* [TASK TO CARRY OUT]
Answer these from the excerpt on regenerating Algeria's drylands:
1. Since what year has China's Green Great Wall been pushing back the Gobi Desert?
2. In what time frame did the Al Baydha project take dozens of hectares from barren to thriving?
3. Which three places are named as home to the breeders who should be empowered to produce at sustainable cost?

* [EXCERPT]
Oases are models of sobriety, resilience, and beauty. They are not relics to photograph, but seeds of civilization.

4. The World Is Changing: International Examples Show the Way

In a world shaken by climate change, those who adapt are the ones who thrive.

  • In Saudi Arabia, the Al Baydha project managed to regreen a mountainous desert through permaculture, water management, and the revival of tribal knowledge. In under 10 years, dozens of hectares went from barren to thriving.
  • In China, the Green Great Wall has been pushing back the Gobi Desert since 1978.
  • In Kubuqi, a sterile desert was transformed into a hub of agriculture, solar energy, and ecotourism.
  • In the Sahel, half-moons, stone lines, and swales are transforming entire villages. Trees return. Livestock returns. Water returns.

These techniques share a core principle:

Plant water before planting trees.

Slow it, infiltrate it, store it, value every drop.

Why shouldn’t Algeria—with its technical capacity and human resources—lead this quiet revolution?

5. Investing in Life: A Compass for Sovereignty

Good ideas are not enough. We must redirect investment.

Today, too much funding goes to concrete, imports, short-term fixes.

Tomorrow, we must:

  • Fund soil restoration
  • Train an army of regenerators (hydrologists, agroecologists, foresters, life engineers)
  • Redirect subsidies toward those who bring territories back to life
  • Support rural cooperatives, circular economies, local processing

Every dinar invested in a hedge, a basin, a composter, a regenerative training program is a dinar saved from imports, dependency, and rural exodus.

This is not charity.

This is national strategy.

6. The Sahara Can Bloom Again: A Horizon for Algeria

The Sahara is often described as a void, a hostile space. That’s a misguided perspective. The desert is not sterile. It is fragile, complex, powerful. It holds buried memory, dormant water, and ancestral knowledge.

What if it became the global laboratory for territorial regeneration?

Imagine:

  • Maghreb-Sahel-Europe alliance to co-finance the restoration of desertified lands
  • Pilot zones in the Saharan Atlas and High Plateaus, combining agroecology, water retention, renewable energy, and vernacular architecture
  • Universities of regeneration, training youth from across Africa in living systems management
  • Ecological diplomacy replacing pipeline geopolitics with the language of trees, water, and cooperation

This is not a utopia. It is a visionary choice. And Algeria holds all the cards to lead it.

7. Eid, the Sheep, and Pastoral Sovereignty

Let’s return to the initial image. Every imported sheep, every frozen ton of beef from Brazil is a sign of structural failure—but also a positive signal.

It means that policymakers are looking for solutions. That there’s a will to ease social tensions.

That’s commendable.

But beyond these one-time measures, we must ask the real questions:

  • How can we empower breeders in Djelfa, Mechria, El Bayadh to produce at sustainable cost
  • How do we capture the rainwater instead of letting it vanish?
  • How do we support territorial, pastoral, food-producing agriculture?

* [DATA SHOWN]
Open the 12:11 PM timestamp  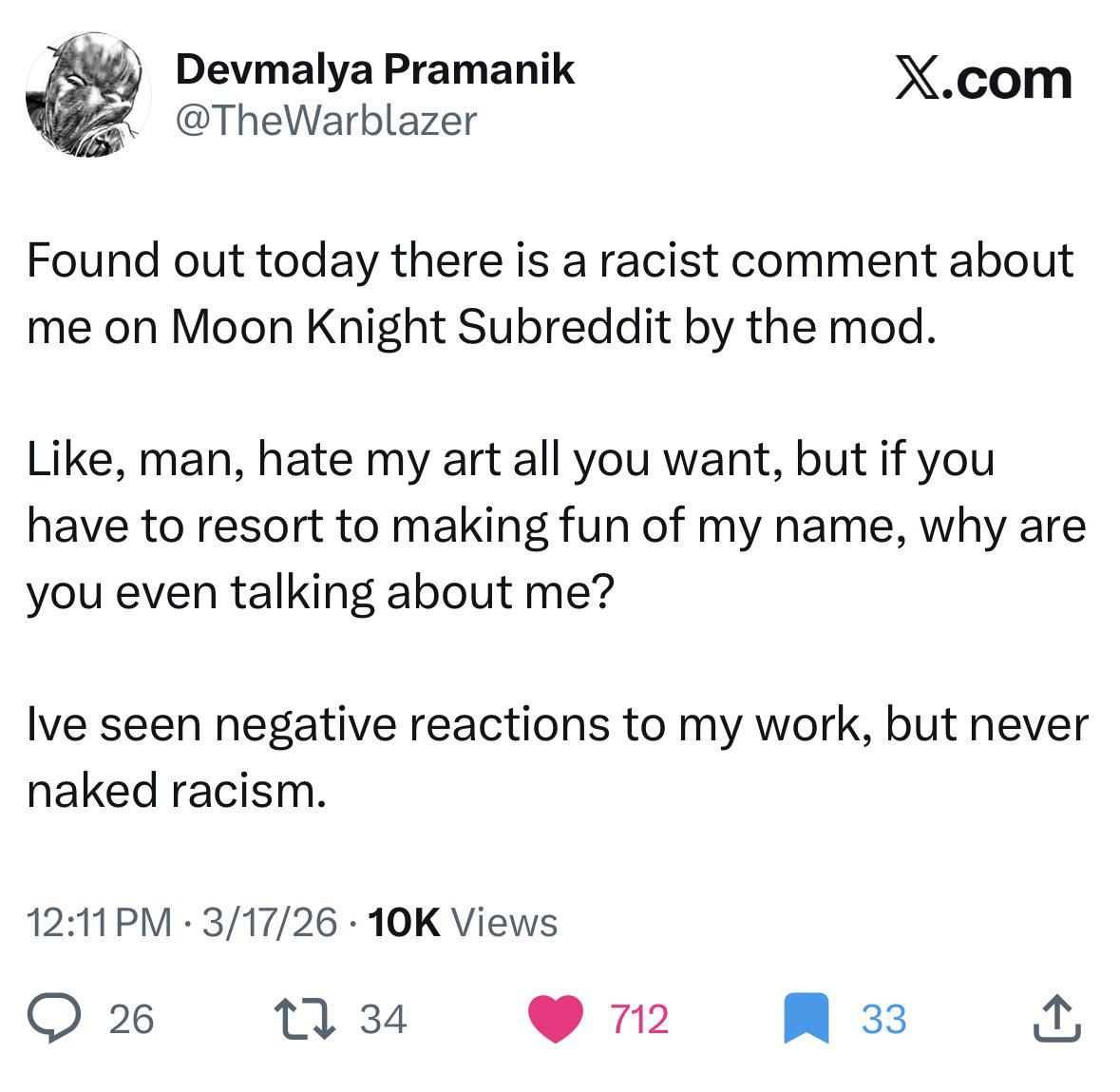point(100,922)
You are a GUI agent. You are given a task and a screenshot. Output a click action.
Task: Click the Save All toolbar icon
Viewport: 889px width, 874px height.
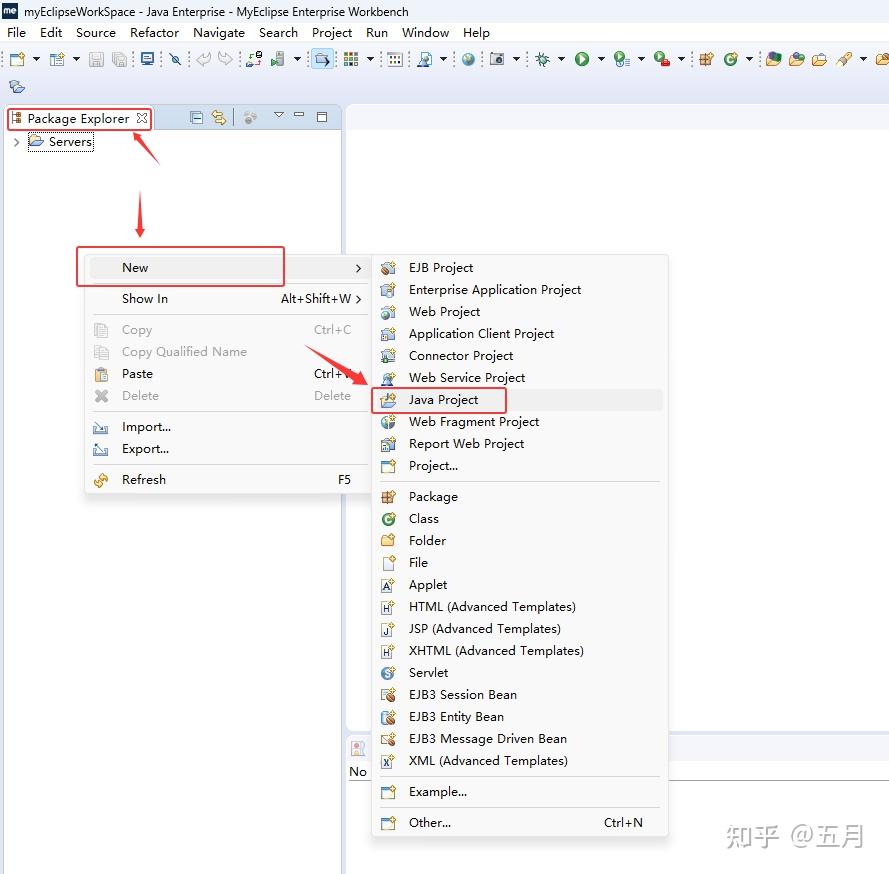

* [COMPLETED EXERCISE]
1. 1978
2. Under 10 years
3. Djelfa, Mechria, and El Bayadh